My first installment of "My Sri Lankan Food Diary: Just an average week of eating" proved to be a very popular read. It seems there are a lot of foodies out there... wink

I seem to be experiencing some interesting moments when it comes to food, so I thought I'd share (yet again) some of my food discoveries, delights and also some of the ordinary bits too! If you're lucky, I might even share one of my stellar recipes that never fails to impress visitors to my humble home.

If I were the "stay-at-home" type of person, I don't think I would come across even half of the stuff I come across on my wee adventures. The fact I explore is often part of the process of opening my eyes, ears, taste buds (and my heart and mind) to new and wonderful things. For this, I feel truly blessed.

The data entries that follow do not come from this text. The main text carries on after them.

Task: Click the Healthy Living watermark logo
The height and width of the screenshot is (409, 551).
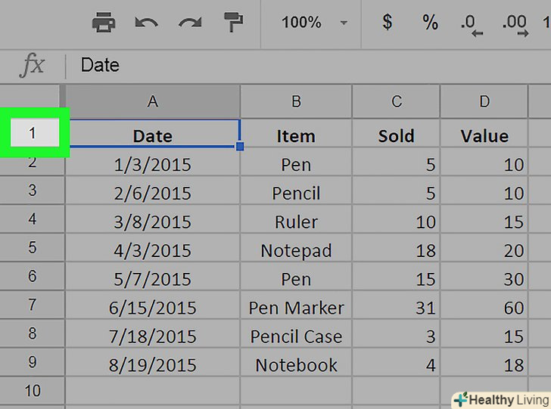Action: click(x=500, y=399)
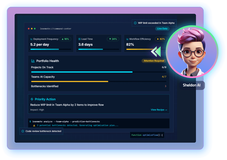Click the leanmote://command-center address text
This screenshot has height=160, width=227.
(x=55, y=29)
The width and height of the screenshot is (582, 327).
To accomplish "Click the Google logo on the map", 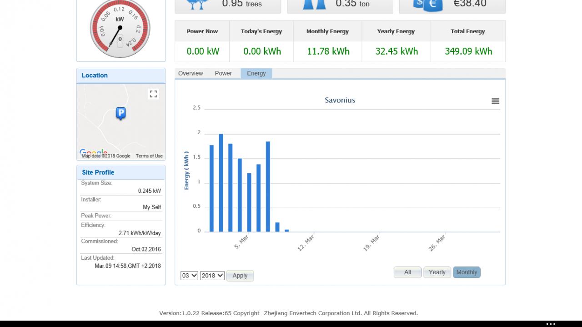I will tap(93, 152).
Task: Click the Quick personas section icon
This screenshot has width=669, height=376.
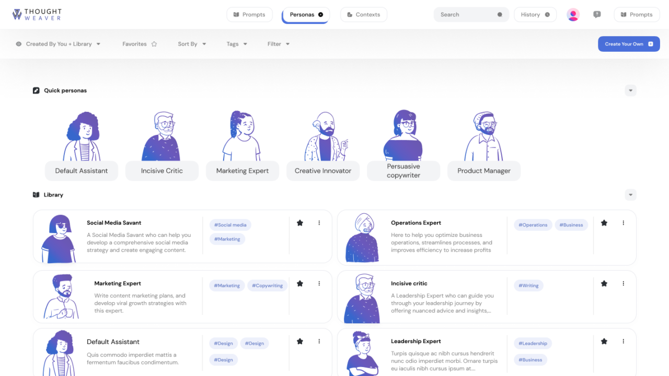Action: [36, 90]
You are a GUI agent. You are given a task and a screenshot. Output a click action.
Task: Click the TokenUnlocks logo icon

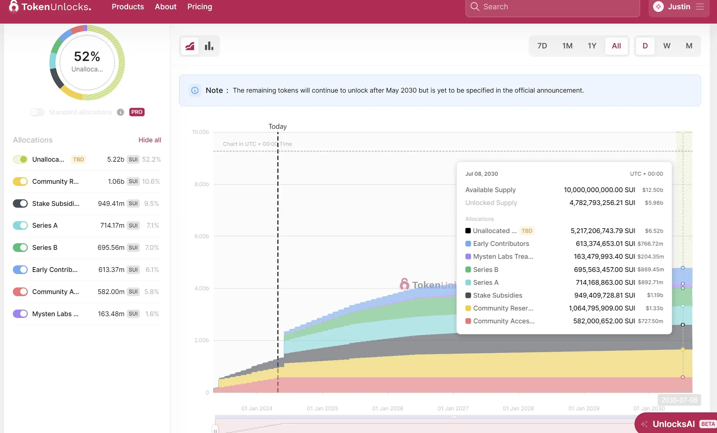pos(12,7)
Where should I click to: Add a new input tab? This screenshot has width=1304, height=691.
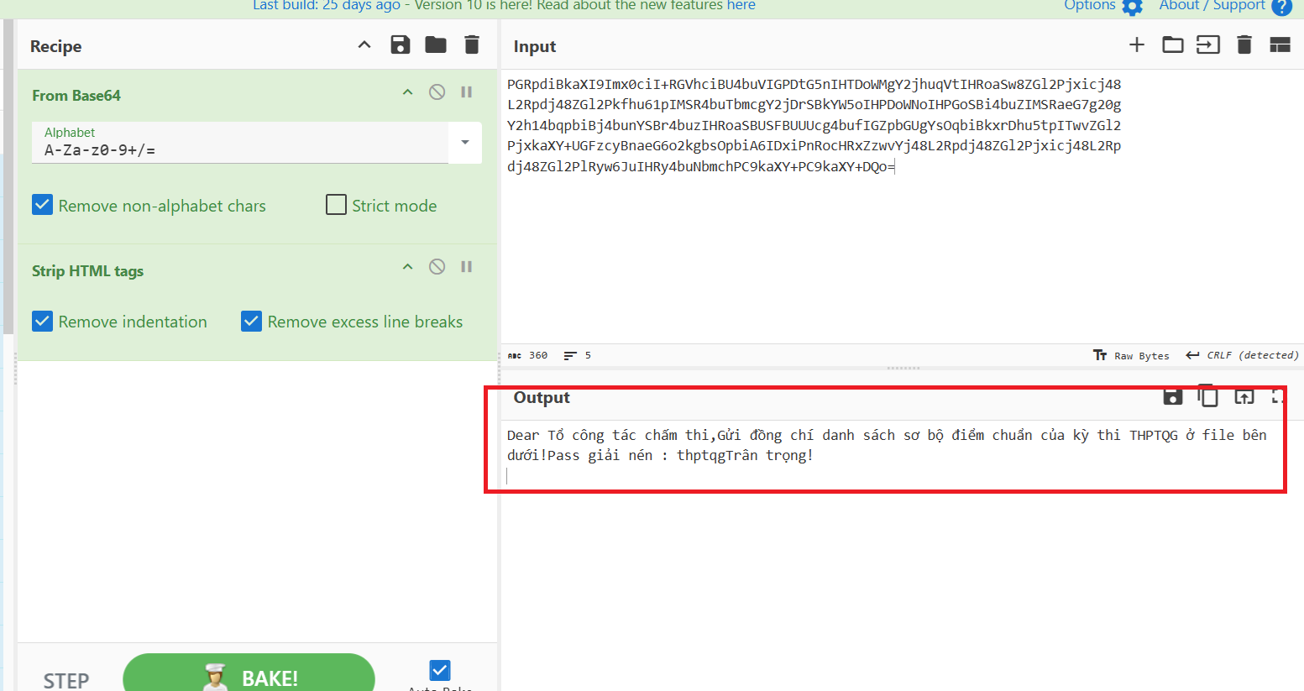(1137, 45)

I would rather dislike something after trying it, than not have had the gumption to try it at all. It gives me better odds at discovering things I like, possibly even love and then some!

So, here we go again... same rules apply: this is another average week where I'm traveling for a few days of the week.

“I am not a glutton - I am an explorer of food” ~ Erma Bombeck


I'm on the road travelling back from upcountry. I'm supposed to be back in Colombo for various work commitments for this coming week. The weekend, which happened to start on Friday for me, has been deliriously kind to me and I am completely blissed out on my adventures. Such a great feeling!

I spot a shop selling fresh vegetables by the roadside. The produce looks good so I decide to stock up for the journey home. I pick up an assortment of eggplant, cabbage, runner beans, pumpkin, potatoes, okra, cucumbers and other local vegetables I've never seen before.

And then, it's back on the road again. A little while later, my stomach is rumbling because I only had a few cups of tea for breakfast. Though it was very nice tea, I can safely tell you, it has gone right through me smile emoticon

Luckily, it's around lunch time now and I've found myself in a pretty town called Bandarawella where I can see there are many options for lunch. I decide on a quaint looking hotel where there are plenty of flowers blooming in their luscious garden. They have a Sunday lunch buffet on offer, as well as an a la carte menu.

There's an assortment of Sri Lankan specialities - curries, sambals, pickles and salads, as well as, a selection of western hot dishes, grilling station, salad bar, soup and desserts.

The hotel did seem to be quite busy with a large European tour group, other smaller groups of travelers and some local families enjoying Sunday lunch. Often, I've observed tourists eating predominantly western food from these sorts of buffets with some small sampling of the local Sri Lankan dishes. I always find this disappointing because most of the hotels and establishments across the island tend to do exceedingly well cooking up a storm of local Sri Lankan dishes, but not as well with other cuisines. Of course, there are exceptions to this, but they are few and far between.

My advice is always to enjoy more of the local dishes, particularly as this is what they're good at cooking, and what comes naturally.

It's still a fair drive back to Colombo so I head off straight after lunch. I have a brief stopover in Ratnapura to catch up with an old friend. No time for more than refreshments. I need to get back on the road, otherwise it'll be fairly late back into Colombo and I have a ton of things to do before Monday rocks on up...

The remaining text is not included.